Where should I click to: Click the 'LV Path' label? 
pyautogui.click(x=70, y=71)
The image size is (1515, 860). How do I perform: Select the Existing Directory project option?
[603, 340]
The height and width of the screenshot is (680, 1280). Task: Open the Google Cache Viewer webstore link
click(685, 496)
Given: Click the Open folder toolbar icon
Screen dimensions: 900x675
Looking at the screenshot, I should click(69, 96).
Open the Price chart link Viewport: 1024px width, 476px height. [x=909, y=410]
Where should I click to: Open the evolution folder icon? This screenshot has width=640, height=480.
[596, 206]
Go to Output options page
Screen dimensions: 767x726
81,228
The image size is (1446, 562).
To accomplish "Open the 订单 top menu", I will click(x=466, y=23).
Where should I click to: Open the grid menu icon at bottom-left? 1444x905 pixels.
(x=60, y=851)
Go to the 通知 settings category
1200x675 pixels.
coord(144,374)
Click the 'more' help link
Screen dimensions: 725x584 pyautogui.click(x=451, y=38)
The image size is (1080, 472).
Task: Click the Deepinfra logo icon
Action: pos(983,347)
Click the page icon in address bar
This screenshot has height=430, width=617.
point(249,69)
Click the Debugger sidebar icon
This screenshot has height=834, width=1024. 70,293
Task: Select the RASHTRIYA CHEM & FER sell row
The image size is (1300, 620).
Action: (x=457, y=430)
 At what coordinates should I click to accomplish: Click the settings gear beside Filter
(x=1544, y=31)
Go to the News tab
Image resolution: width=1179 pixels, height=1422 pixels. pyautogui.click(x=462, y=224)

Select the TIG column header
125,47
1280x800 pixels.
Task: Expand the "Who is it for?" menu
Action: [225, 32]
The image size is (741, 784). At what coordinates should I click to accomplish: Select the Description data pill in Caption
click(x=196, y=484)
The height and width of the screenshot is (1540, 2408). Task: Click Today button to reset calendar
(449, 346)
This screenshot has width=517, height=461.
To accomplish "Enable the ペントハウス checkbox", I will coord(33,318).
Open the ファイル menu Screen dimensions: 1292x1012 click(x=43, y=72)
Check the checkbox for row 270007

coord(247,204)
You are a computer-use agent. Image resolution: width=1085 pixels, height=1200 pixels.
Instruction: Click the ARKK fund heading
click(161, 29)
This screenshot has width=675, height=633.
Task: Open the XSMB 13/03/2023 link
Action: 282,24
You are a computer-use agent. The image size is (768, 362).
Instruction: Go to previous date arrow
--------------------------------------------------
DIRECTIONS: Search the listing for "will" and show every line where it occurs.

ANSWER SECTION:
To accomplish "Open the 订单 top menu", I will click(x=466, y=23).
To accomplish "Enable the ペントハウス checkbox", I will coord(33,318).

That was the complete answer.